Avec votre organisation, Modatima, vous avez organisé des livraisons d’eau d’urgence pour la population de la province. Comment s’organisent-elles ? Quelle a été la réaction des communautés ?
Dans la province de Petorca, après trois semaines de quarantaine, nous avons décidé avec quelques camarades de l’association de lever une campagne de dons assez modeste, sur les réseaux sociaux, pour que les gens nous aident à acheter de l’eau en bouteille. L’opération a très bien fonctionné : nous avons réalisé huit livraisons d’eau en presque deux mois. Nous livrons dans toute la province entre 10 et 15 litres d’eau par personne. Nous sommes conscients que c’est une quantité modeste. Mais cela montre qu’aujourd’hui ce sont les associations qui s’occupent d’un problème qui devrait être pris en charge par l’Etat. Depuis le 4 avril, nous avons livré à peu près 20 000 litres d’eau. Les gens nous accueillent avec beaucoup d’émotion, parce qu’ils sont désespérés. Nous avons rencontré des familles avec des enfants en bas âge, qui n’ont pas d’eau depuis quatre jours. L’autorité a tout simplement abandonné ces territoires et ces communautés.

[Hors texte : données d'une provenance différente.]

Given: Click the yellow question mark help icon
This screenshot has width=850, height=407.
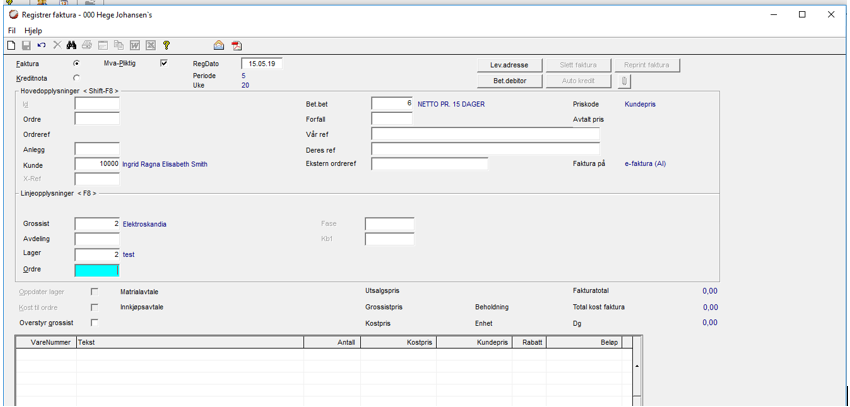Looking at the screenshot, I should [166, 46].
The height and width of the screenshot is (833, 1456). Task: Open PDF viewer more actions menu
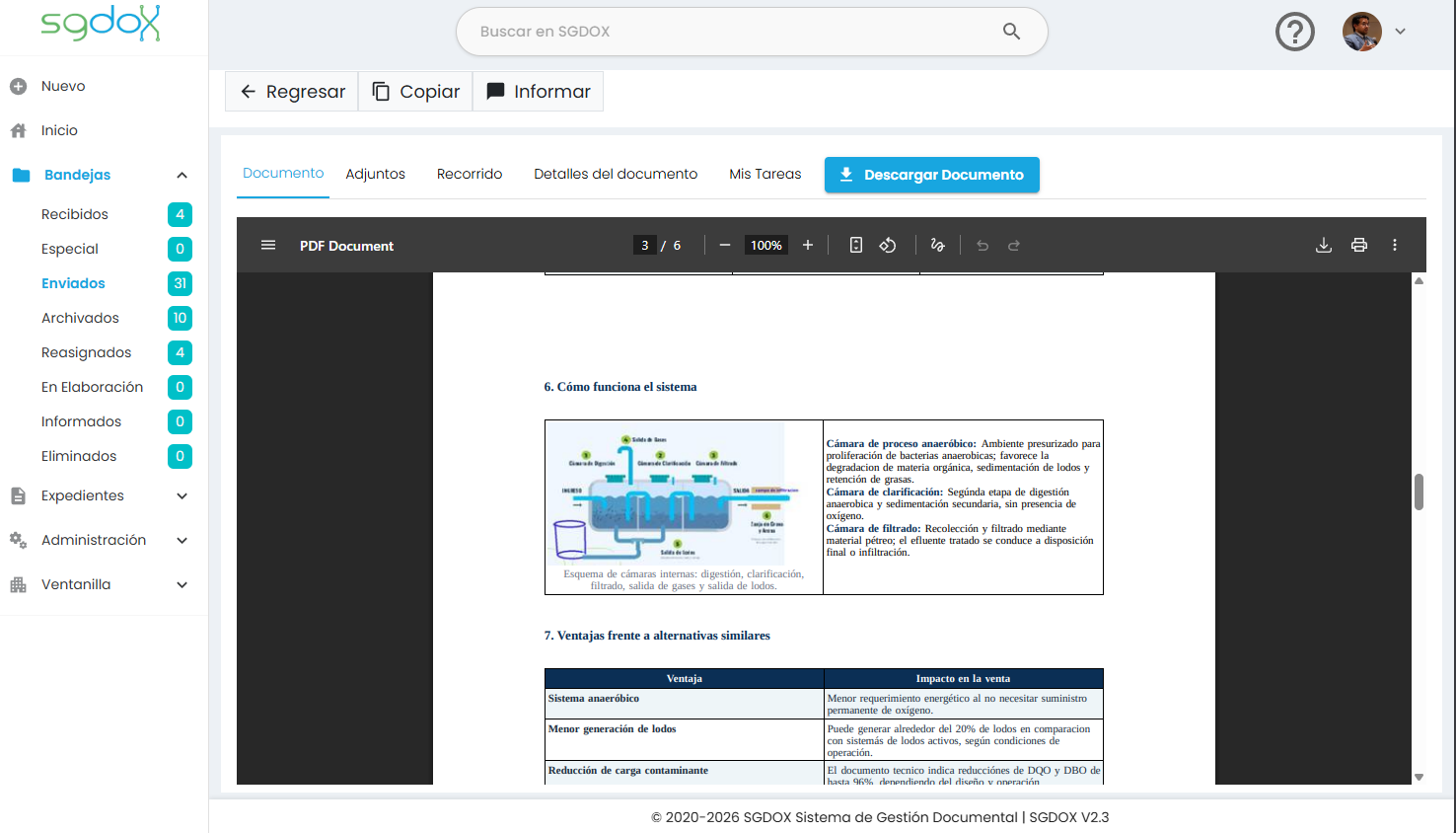coord(1395,245)
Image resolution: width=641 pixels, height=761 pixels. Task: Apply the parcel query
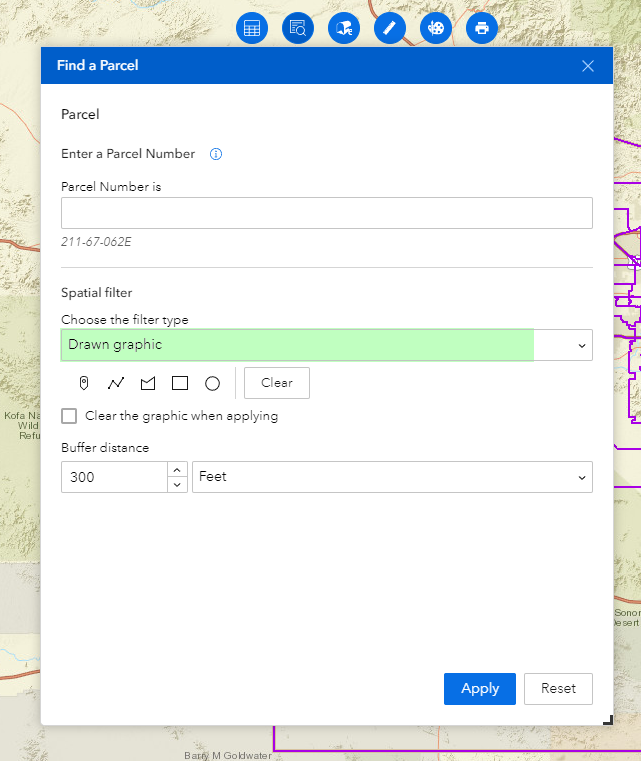tap(480, 689)
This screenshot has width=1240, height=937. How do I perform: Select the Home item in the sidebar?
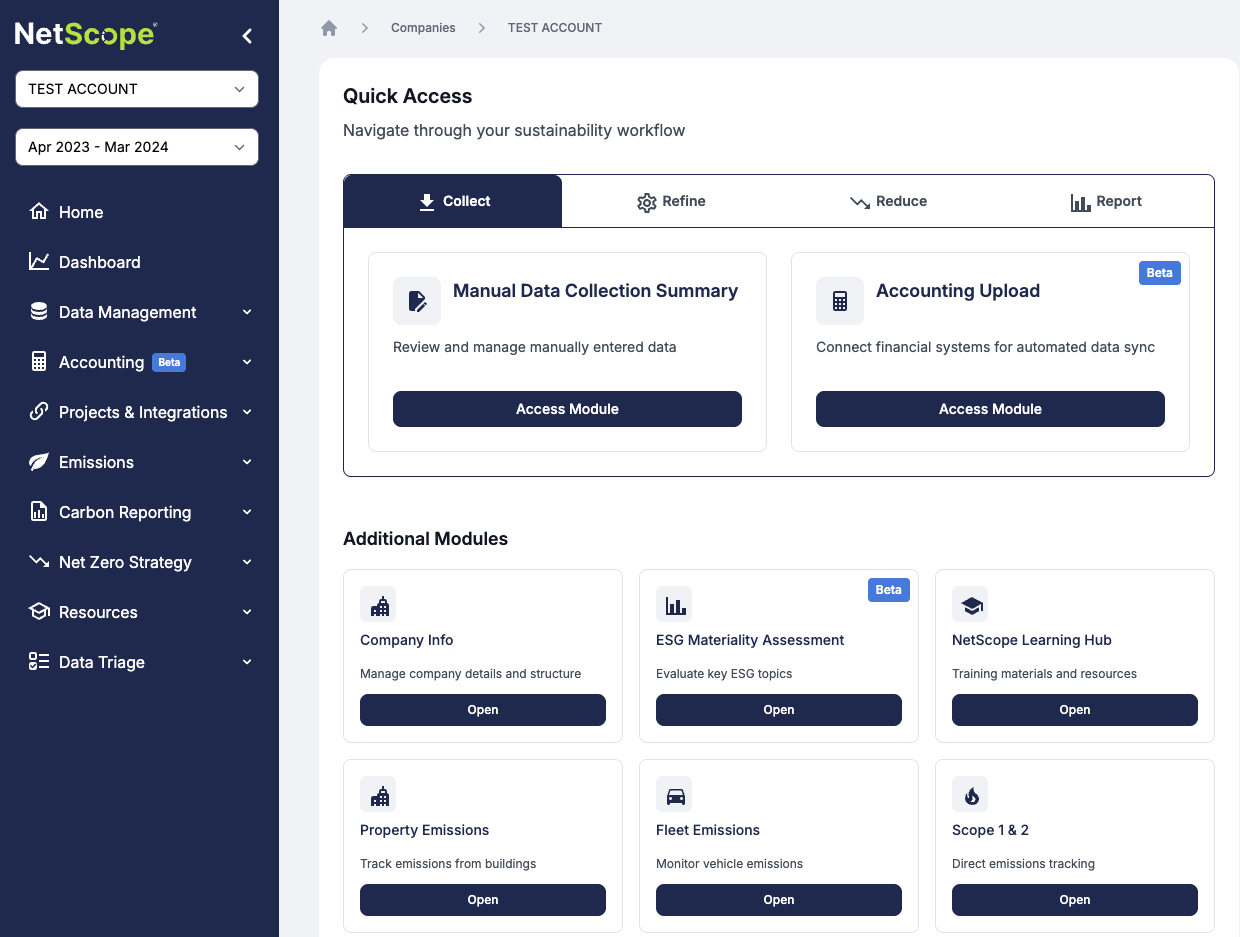(x=39, y=212)

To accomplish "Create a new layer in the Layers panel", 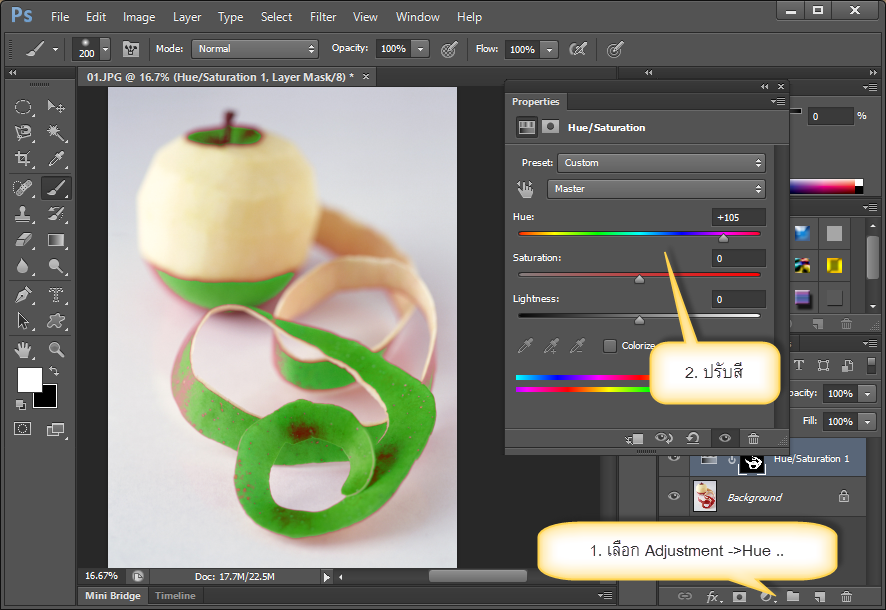I will coord(818,596).
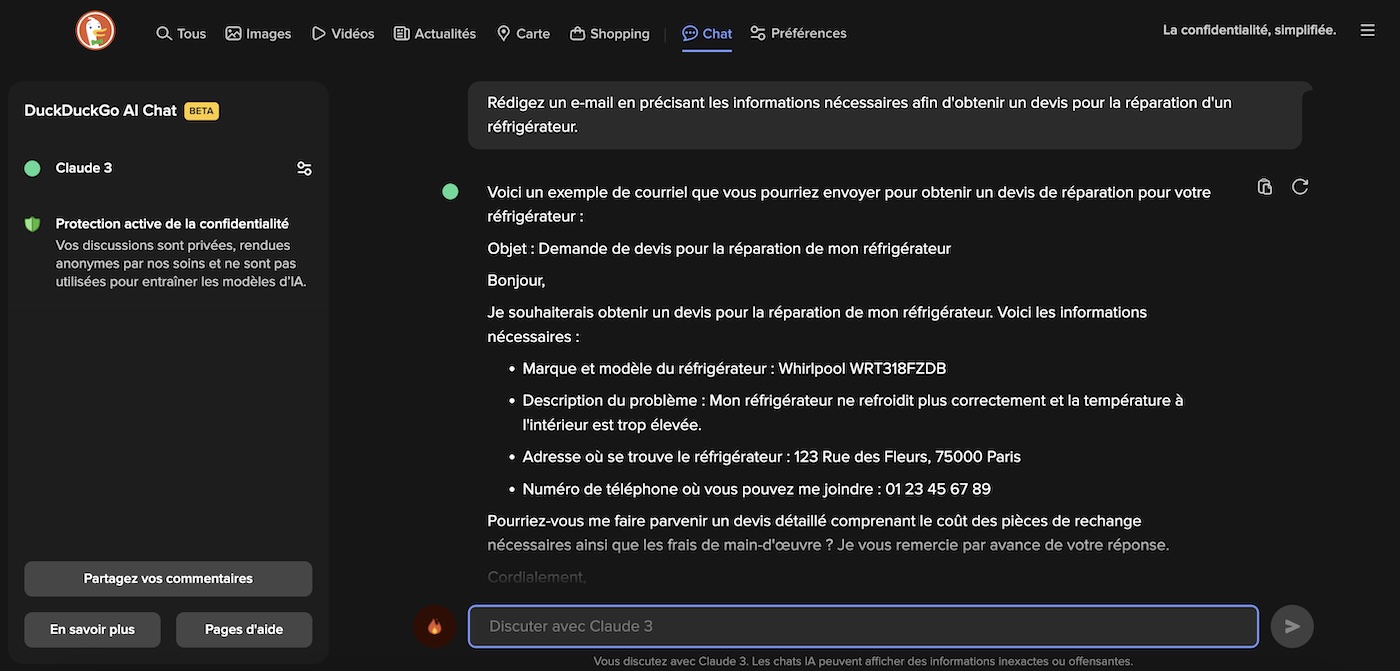Screen dimensions: 1400x671
Task: Regenerate the AI response
Action: point(1299,186)
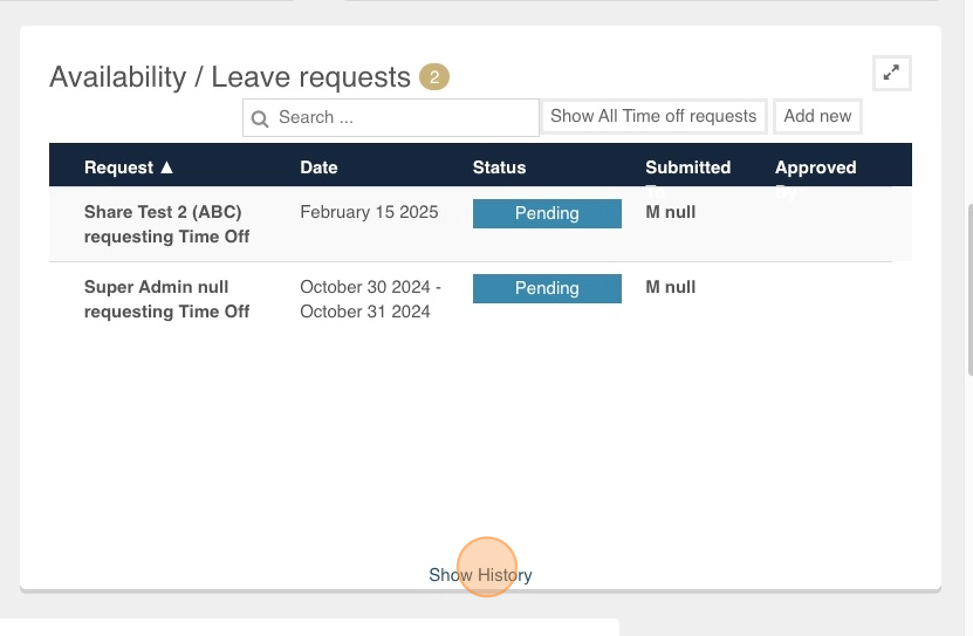The width and height of the screenshot is (973, 636).
Task: Select the October 30 2024 date range cell
Action: click(370, 299)
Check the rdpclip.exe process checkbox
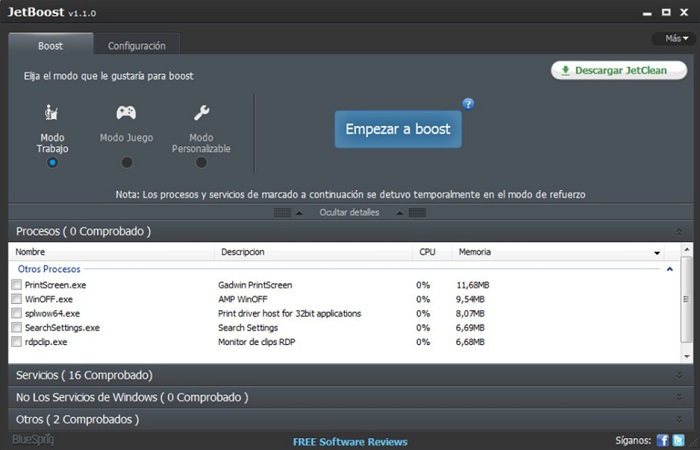 tap(16, 342)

Quelles sont les barrières politiques qui empêchent l’eau de devenir un bien d’usage public ?
Il y a une union entre la caste politique et le commerce de l’eau, qui empêche que l’eau devienne un bien public. Je vais vous donner un exemple concret : Luis Mayol était gouverneur de la région de l’Araucanie pendant le second mandat du président Sebastián Piñera. Aujourd’hui, il occupe un siège dans le directoire d’Aguas Andinas, la plus grande compagnie de distribution d’eau du pays, gérée par le groupe français Suez. Un autre exemple : fin 2019, un projet de loi a été présenté devant le Sénat pour déclarer l’eau comme un bien national d’usage public. Au Chili, pour qu’une loi soit adoptée au Sénat, on requiert la majorité des deux tiers, soit 29 votes (sur 50 membres). Au final, 24 sénateurs ont voté pour, et la loi n’est pas passée. Parmi les douze sénateurs qui ont voté contre, quatre possèdent des droits d’exploitation de l’eau. Ces conflits d’intérêts auraient provoqué un scandale dans n’importe quel autre pays.
Le Chili exporte 70 % de sa production d’avocats, principalement vers l’Europe. La France de son côté est le troisième pays importateur d’avocats du monde, avec 7 % de la production mondiale, selon le ministère de l’Agriculture chilien. Faut-il arrêter sa consommation?
Nous aimons les avocats et en consommons beaucoup. Pour nous le problème, c’est le modèle de production. Il est indispensable que les consommateurs exigent la traçabilité du produit qu’ils consomment. Il est impensable qu’en Europe, on consomme des avocats produits par la violation du droit humain à l’eau. Je crois qu’en Europe, la notion de consommateur responsable existe. Il doit exiger toute l’information concernant les avocats qui viennent du Chili, c’est le minimum.